Editor's Note:
As we wind to the close of one of the most difficult calendar years in my academic career, I feel privileged and honored to share with you the work you'll find below.
It is an odd sensation, as a Theatre Historian, to be able to step back and realize that we are living in an historical moment--one that will change my art-form, and culture more broadly, forever. It is easy to trace, over the long history of theatre's history, the impact of pandemics, wars, and other points of mass cultural disruption on the trajectories of the artistic forms and on the industries of theatre. There can be no doubt that the ramifications of COVID-19 will change us--in measurable ways--as a human species.
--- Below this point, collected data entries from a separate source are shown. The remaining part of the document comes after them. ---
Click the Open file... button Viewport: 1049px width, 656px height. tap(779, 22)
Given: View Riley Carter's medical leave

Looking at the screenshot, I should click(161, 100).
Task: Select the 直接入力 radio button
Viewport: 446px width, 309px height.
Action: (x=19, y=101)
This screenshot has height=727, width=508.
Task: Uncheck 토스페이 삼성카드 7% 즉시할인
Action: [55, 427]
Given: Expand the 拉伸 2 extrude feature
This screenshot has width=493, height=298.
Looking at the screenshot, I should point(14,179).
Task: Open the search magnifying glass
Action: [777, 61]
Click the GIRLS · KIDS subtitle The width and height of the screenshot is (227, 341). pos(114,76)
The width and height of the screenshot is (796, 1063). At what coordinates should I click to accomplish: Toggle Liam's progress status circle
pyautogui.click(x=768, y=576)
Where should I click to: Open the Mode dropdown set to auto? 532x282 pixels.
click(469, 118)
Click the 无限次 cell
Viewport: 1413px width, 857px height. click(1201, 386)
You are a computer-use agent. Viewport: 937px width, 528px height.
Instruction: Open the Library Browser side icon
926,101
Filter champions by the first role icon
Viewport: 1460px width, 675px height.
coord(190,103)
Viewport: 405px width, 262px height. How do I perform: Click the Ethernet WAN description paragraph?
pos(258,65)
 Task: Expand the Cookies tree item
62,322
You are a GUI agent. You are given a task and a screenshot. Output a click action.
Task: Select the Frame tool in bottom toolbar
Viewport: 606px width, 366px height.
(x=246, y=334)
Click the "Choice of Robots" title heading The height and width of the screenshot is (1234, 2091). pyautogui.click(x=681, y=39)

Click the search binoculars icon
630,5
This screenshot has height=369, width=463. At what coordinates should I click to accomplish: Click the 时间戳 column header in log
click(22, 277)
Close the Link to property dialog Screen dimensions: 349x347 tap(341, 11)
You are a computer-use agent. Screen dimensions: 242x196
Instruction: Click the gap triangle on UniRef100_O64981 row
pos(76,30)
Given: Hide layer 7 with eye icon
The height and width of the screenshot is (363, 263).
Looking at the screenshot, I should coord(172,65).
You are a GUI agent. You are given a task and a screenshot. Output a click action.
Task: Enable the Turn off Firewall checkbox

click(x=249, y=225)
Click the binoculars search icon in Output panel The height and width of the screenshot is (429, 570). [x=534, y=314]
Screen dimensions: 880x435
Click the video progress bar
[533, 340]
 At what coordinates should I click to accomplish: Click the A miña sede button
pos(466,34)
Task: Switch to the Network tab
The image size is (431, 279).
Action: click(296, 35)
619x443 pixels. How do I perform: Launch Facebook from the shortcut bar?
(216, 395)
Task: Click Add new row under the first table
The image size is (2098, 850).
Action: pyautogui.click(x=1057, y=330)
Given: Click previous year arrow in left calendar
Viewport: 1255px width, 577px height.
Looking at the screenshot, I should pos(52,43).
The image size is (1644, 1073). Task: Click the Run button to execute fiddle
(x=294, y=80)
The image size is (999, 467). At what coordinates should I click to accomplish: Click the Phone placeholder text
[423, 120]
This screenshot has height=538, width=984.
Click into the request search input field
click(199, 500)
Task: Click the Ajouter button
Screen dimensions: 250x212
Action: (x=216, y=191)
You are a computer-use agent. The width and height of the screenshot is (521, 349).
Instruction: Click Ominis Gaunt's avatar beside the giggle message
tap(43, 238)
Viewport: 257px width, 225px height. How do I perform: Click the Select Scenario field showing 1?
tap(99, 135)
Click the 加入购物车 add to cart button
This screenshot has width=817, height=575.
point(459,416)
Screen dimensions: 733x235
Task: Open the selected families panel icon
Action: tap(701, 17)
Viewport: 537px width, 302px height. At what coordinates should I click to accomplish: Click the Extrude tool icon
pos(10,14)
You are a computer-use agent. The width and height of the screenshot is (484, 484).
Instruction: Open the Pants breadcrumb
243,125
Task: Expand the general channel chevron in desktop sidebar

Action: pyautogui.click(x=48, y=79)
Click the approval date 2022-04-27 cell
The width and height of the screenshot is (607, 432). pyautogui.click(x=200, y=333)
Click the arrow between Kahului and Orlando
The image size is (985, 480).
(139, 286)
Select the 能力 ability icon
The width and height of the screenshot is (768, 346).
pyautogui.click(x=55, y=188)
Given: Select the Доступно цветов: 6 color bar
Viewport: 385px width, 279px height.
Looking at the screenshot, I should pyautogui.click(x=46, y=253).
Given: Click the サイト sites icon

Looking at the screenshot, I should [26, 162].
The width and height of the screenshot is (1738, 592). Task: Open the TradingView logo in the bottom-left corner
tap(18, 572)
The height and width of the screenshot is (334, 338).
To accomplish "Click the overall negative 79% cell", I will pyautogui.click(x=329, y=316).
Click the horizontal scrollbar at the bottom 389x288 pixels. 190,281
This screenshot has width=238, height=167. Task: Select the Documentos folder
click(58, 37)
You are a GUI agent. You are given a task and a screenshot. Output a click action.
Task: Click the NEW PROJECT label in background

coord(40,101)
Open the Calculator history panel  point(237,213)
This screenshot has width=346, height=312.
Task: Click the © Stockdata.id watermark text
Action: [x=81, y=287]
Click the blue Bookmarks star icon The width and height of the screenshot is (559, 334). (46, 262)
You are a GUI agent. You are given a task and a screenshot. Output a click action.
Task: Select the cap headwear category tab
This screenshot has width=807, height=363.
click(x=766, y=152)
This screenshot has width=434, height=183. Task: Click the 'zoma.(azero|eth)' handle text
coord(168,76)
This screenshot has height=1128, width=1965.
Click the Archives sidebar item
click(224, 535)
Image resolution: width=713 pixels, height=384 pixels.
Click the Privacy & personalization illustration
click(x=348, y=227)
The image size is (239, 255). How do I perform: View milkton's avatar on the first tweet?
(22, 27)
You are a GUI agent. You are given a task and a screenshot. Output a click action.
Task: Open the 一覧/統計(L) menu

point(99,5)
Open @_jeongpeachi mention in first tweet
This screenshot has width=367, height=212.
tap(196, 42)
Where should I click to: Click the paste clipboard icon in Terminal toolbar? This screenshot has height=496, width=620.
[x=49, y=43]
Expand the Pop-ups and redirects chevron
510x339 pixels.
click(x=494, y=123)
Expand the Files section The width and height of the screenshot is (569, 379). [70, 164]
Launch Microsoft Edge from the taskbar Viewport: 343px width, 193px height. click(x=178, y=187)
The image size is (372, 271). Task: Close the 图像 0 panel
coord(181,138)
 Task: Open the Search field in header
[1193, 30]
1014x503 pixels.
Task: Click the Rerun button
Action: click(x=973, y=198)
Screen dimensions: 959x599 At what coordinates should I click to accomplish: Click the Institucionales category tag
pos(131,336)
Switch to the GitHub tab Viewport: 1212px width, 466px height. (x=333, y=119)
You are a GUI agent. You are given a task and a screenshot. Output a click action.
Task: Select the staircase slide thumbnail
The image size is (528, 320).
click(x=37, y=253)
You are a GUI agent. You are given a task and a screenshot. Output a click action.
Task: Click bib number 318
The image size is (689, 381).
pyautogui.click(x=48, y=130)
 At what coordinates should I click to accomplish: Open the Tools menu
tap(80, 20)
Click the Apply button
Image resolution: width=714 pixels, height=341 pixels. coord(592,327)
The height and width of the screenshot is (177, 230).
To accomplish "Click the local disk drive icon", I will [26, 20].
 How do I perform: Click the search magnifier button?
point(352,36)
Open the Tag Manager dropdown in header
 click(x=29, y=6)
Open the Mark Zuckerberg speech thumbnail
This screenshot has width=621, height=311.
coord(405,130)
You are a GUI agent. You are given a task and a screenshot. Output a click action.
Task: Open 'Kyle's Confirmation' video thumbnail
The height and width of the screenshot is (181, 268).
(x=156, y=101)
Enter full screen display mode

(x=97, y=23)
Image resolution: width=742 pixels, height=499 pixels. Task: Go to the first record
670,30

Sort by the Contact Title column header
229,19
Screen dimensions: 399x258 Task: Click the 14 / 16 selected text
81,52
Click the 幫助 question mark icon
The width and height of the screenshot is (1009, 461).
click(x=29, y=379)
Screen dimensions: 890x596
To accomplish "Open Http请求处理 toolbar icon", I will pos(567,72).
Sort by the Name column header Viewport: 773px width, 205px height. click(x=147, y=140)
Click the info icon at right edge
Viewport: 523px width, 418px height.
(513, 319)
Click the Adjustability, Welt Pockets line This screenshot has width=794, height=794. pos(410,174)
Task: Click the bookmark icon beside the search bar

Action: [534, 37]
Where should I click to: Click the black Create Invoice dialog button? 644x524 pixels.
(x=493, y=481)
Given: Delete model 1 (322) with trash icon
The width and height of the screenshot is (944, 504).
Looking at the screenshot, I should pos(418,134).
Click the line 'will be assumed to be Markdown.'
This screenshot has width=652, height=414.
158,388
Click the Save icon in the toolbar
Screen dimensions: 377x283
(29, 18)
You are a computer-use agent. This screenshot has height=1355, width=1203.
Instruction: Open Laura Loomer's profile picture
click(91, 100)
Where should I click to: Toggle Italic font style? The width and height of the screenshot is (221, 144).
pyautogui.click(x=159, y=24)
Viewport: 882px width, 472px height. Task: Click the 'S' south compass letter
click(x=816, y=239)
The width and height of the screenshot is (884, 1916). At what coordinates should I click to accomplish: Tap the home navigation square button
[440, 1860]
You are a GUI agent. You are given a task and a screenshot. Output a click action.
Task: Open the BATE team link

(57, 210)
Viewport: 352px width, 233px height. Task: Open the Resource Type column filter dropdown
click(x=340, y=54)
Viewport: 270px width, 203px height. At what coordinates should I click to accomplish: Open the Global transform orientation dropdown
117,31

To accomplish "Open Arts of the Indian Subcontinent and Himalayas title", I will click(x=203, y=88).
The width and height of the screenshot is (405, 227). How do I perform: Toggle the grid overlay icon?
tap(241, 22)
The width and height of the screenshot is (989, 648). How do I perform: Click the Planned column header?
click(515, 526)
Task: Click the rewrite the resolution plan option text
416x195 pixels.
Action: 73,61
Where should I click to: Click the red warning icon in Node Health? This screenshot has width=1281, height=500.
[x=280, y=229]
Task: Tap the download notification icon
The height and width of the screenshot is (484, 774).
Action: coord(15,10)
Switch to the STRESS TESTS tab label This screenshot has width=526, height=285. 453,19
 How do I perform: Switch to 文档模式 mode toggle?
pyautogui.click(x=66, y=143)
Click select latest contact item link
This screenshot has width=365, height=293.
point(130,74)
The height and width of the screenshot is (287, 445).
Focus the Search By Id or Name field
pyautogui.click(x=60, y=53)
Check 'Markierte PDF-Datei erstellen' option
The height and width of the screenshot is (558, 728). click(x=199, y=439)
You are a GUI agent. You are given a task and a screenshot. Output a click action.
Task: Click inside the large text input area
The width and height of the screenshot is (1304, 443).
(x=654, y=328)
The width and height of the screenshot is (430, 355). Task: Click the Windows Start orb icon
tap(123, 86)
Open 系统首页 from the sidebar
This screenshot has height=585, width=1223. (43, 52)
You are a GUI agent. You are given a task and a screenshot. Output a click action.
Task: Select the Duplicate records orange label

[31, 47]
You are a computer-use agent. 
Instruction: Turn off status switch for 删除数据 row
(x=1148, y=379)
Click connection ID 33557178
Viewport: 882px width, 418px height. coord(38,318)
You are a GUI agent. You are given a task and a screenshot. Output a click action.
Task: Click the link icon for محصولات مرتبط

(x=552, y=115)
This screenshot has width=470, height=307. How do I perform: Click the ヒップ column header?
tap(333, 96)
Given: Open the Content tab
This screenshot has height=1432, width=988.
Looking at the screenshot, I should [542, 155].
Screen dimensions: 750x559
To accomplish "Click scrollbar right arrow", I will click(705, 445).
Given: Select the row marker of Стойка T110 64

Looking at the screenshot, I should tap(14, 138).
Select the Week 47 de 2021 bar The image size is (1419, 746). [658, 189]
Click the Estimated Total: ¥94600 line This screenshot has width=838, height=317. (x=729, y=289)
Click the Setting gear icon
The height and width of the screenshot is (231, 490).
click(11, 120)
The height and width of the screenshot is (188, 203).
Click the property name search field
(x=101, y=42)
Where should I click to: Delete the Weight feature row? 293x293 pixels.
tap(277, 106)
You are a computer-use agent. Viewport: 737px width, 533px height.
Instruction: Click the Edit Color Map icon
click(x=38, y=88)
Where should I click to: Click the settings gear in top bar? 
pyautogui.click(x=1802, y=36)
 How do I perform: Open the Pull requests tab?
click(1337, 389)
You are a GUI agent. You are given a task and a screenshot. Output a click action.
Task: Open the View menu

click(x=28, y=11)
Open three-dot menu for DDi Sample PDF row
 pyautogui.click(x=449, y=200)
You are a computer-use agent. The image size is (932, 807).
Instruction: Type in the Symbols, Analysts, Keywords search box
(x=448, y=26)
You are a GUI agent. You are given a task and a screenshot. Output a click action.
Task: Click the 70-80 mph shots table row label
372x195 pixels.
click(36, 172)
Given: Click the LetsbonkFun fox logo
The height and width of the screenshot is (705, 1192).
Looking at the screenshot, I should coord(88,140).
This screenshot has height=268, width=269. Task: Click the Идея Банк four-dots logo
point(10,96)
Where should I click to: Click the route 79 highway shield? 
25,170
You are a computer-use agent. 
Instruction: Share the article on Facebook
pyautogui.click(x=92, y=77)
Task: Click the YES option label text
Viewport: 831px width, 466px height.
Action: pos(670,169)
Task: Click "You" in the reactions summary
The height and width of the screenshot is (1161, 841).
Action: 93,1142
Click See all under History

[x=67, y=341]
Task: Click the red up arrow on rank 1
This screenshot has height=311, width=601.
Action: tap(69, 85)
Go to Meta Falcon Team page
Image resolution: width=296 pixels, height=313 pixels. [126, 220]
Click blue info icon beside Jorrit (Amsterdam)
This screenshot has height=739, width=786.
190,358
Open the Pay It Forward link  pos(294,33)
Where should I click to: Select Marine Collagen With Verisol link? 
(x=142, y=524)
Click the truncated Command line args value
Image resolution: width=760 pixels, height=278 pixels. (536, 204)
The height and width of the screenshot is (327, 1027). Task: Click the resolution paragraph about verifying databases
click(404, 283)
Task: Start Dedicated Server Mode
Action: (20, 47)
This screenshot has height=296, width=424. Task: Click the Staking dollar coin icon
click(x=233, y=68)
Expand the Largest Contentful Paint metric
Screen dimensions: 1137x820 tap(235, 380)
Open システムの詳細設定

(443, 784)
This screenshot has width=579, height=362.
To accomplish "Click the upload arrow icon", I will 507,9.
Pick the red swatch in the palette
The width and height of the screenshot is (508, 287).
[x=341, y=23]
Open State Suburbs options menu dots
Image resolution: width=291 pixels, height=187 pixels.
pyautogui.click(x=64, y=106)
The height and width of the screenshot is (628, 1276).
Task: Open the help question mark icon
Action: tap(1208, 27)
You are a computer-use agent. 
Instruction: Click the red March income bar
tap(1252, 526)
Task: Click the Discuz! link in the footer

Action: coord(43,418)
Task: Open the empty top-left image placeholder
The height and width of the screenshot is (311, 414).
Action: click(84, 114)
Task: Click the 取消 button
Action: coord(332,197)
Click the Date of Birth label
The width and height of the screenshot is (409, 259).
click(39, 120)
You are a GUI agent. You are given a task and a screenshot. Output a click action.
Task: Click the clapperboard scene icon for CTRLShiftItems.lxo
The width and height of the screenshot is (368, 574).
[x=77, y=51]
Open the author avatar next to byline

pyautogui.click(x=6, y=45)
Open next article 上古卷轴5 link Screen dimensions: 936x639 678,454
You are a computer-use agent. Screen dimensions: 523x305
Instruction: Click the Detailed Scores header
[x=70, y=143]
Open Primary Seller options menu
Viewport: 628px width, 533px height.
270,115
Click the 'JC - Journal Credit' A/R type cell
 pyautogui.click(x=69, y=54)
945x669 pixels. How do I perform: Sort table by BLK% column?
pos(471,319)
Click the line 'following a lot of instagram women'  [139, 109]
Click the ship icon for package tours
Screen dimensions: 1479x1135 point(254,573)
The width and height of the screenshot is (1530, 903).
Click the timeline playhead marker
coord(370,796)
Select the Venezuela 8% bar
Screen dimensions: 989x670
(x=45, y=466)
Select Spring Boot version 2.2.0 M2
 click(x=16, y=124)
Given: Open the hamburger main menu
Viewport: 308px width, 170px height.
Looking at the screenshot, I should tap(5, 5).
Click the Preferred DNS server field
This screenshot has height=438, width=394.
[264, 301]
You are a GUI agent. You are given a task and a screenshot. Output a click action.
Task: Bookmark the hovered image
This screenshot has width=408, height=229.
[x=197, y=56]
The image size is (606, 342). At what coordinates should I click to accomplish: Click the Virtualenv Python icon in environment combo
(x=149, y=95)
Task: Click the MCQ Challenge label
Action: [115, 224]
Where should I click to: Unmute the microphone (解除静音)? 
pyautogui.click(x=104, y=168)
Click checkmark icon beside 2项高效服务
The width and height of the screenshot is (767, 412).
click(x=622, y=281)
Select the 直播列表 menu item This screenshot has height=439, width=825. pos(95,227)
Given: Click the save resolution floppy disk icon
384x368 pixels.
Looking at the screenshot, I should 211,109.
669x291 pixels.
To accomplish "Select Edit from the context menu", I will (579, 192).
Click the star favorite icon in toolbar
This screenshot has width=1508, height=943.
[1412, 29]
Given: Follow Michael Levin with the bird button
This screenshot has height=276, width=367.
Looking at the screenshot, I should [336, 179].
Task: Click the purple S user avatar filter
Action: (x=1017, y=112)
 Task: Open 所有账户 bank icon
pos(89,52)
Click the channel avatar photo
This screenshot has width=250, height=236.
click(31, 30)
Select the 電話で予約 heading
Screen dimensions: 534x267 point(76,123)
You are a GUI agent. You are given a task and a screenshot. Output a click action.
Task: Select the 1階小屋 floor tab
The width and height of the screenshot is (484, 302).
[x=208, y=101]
I had a moment this fall--when it was announced that the closure of Broadway would continue well into spring, that I realized that the material I was teaching in my Understanding Theatre classroom about the way that the theatre industry works may no longer be true in the present tense. Perhaps, unbeknownst to me, I was teaching a history class (alongside my Theatre History to 1700 course).
In that Theatre History course, we (in the company of generations of theatre historians before us) bemoaned the lack of primary source materials from many moments in history--from those from antiquity, lost to time or at the Library of Alexandria, to records unkept during the Early Middle Ages, to cultures unrecorded due to a lack of discernible written language, to missing personal records of significant historical figures who were born in obscurity, to those excluded from the record by historians due to racism, sexism, ablism, and other forms of academic negligence and cruelty. We decided that we were unwilling to allow the record of this COVID moment to be so incomplete--and we were determined to take action.
We are not attempting to be complete in our archive--in fact nowhere close. We chose to document something that we personally found interesting or worthy of our time and energy--in the hopes that others, in some abstract "after time" may find our interests to be useful. If you are a traveler in that "after time," then I hope we have helped in our small way.